As I write this only 5.5% of IPv4 address space remains unallocated. The sequence of events that will occur as we approach the zero hour and beyond is now fairly well understood. We will see several stages of depletion, by the end of which vintage address space will become a highly valued commodity on the black market, possibly resulting in a Mad Max type scenario with everyone scavenging for IPs in a post-apocalyptic wasteland.
Enter IPv6. The last logical addressing scheme we’ll ever need; the saviour of the Internet, that has been patiently sitting around for two decades, waiting for someone to show it some love.
The discussion thus far has been focused on three areas:
- Whether IPv6 will ever ‘take off’. It will.
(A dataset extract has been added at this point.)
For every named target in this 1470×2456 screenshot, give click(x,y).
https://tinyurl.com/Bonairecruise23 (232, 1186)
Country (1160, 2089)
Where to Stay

If you don’t believe this then what you’re actually saying is that the Internet will just stop growing, in which case you should start hanging out with these guys.
- Countdown updates, accompanied by articles on how silly everyone is for not taking action sooner. We do of course all understand the lack of business case. “Markets trumps technology. And politics trumps markets” as Craig Labovitz said in this post .
- The best way to crowbar IPv6 into our IPv4 world and make it play nicely. No, translation really isn’t going to solve this. Get to used to dual-stack. If two parties who speak different languages want to converse properly, one of those parties needs to become bi-lingual.
Talking about the technical deployment, or lack thereof, is all well and good, but everyone seems to be ignoring a key issue here. I’m talking about the changes required in another core asset, the one you can’t upgrade so easily:
The world has been using IPv4 for three decades. Those dotted decimal numbers are all the IT industry have ever known. Network engineers work on instincts developed through experience; they know how to provision IPv4 services quickly and what to look for when solving a fault. The concepts and mechanics of IPv4 are ingrained into their minds and many of these habits will not carry over to IPv6.
Do you think providers can train their entire support staff up to the IPv4-equivalent standard overnight? Of course not. The ability of these teams to function efficiently is built on real-world experience on real-world operational networks. The problem is that hardly anyone has a production IPv6 network yet. Everyone is waiting for the party to get started.
There is a big skills gap that will become apparent once ISPs start selling and supporting IPv6 services. A number of competent support engineers I know have tried reading the book we’ve all seen lying around. They didn’t get very far. My own eyes glazed over during chapter two. It’s a difficult, dry subject for most people to digest easily, perhaps with the exception of a few highly driven senior techies – the ones who are waiting to be given the go-ahead on IPv6 rollout.
This isn’t your everyday network upgrade. It’s not just an isolated extension of things people already understand. This is an entirely new logical overlay and it affects the whole network and all the systems on it. Imagine the effect of having all support issues on new services, however trivial, immediately escalated to the top of the support chain. I don’t think those senior engineers will be doing much else.
ISPs are rapidly approaching the day when their IPv4 networks start to become ‘legacy’. The evangelists are telling them that if they haven’t started technical deployment then it’s already too late. Maybe it’s time we added another item to the to-do list: “address skills gap”.